Toshiba's had a torrid few years as an accounting scandal, a governance scandal saw senior executives depart and private equiteers take a crack at poaching the company while it was wounded.
The company’s response was a plan, announced in November 2021, to split itself into three entities. Under than plan, Toshiba would persist as the operator of Toshiba Tec Corporation – a business focused on printers, barcode kit, and point of sale tech. The new Toshiba would inherit the 40 per cent stake Toshiba holds in memory-maker Kioxia (which was spun out in 2019), sell it, then return the proceeds to investors.
The plan also called for the spinout of an entity dubbed "Device Co." to take over Toshiba's semiconductor business. The third business, provisionally named "Infrastructure Service Co.", would get big gigs like power generation and transmission.
Investors did not like the plan, and objected on grounds it was not in their best interests. Opposition to the plan was vigorous and sustained, with some critics suggesting the breakup plan was yet another example of Toshiba management getting it wrong.

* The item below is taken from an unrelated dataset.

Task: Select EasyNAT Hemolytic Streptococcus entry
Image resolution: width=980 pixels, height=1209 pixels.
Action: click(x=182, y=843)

Management listened and yesterday proposed a new plan. Toshiba Tec has been deemed non-core but will be retained for as long as is required to develop a new business plan, Device Co. will proceed as planned, and the Infrastructure Services entity will inherit the Toshiba legacy to emerge as "Toshiba/Infrastructure Service. Co." The Kioxia stake will still be sold.
Execs said this structure is expected to deliver better returns for shareholders, and was necessary not only because investors objected to the previous plan but also because a breakup of this sort had never been attempted before in Japan and unforeseen obstacles made it impossible.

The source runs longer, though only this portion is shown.